Nothing in this country can ever be a little bit racist. It bothers me that I have to walk on eggshells and come up with weird euphamisms like "racially insensitive" to explain why I think it's weird to have a white guy blow away a bunch of feral black slum dwellers while he talks about how the slum dwellers probably don't deserve to be saved from the zombie hoard.
It bugs me, man.
District 9 was awesome. It is, in fact, less about apartheid per se than the continuous present. "I want the power in that arm."
John Caruso seems to have expected Gallipoli.
Nope, I just expected more than a mashup of Alien Nation, Starship Troopers, and Amistad.
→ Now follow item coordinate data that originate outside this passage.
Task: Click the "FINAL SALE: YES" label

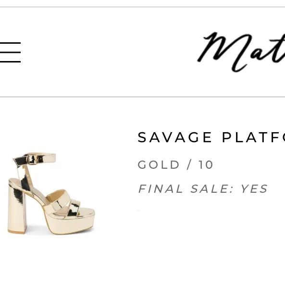Action: click(203, 188)
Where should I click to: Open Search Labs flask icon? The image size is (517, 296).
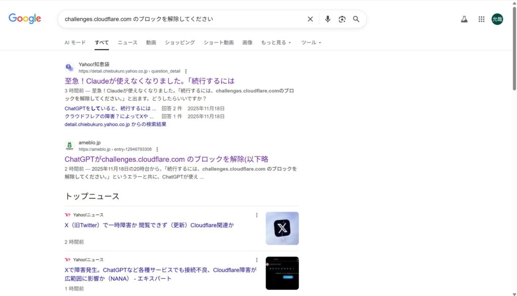pos(464,19)
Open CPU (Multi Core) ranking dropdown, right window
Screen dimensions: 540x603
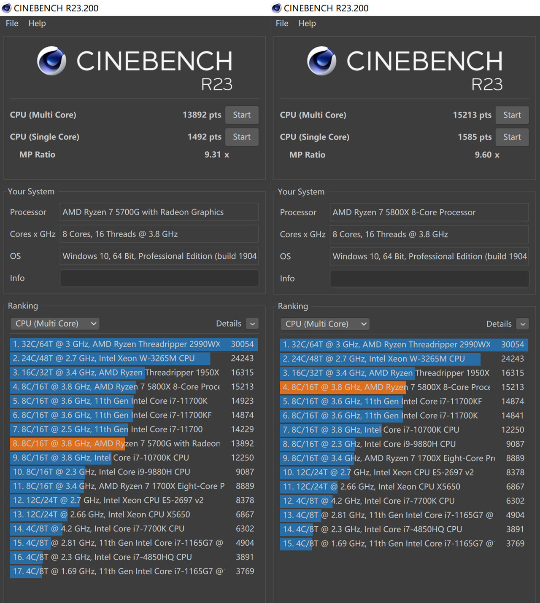[x=325, y=324]
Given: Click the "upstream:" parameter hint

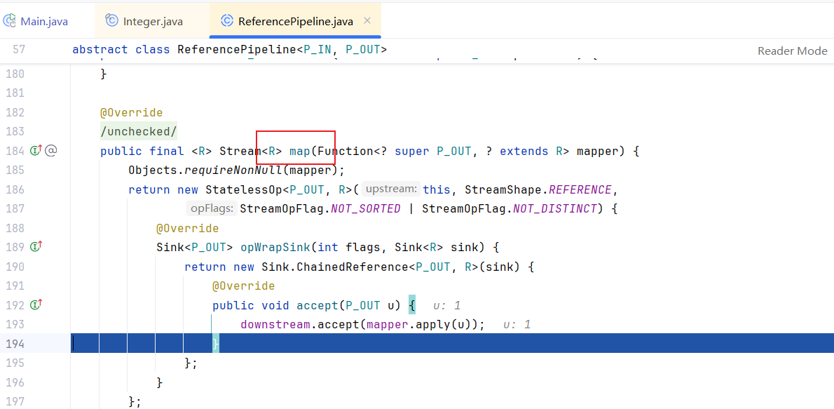Looking at the screenshot, I should click(x=391, y=189).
If what you got is all it takes to make you happy, though, good for you.
Thanks for the hilarious "jumps on the 'racist depiction of Nigerians' bandwagon"/"soft-hearted lefty Americans who wish to avoid truths" bit, by the way; after the howls of outrage I got for this, I really appreciate the irony.
@Christopher
It seems you're criticizing RE5 for being racist, while complaining that nothing can be a little bit racist. Truly confusing.
Christopher, dude, you're killing people in that game because they're zombies, not because they're black. Unless someone is going to say that it's racist to set the game in Africa to begin with, I don't see why accepting the horror/sci-fi premise has to mean anything whatsoever about race relations in the real world. Most people understand that it is ultimately a work of fiction, y'know...
John C.: let it not be said that I am entirely unreasonable. I like the link.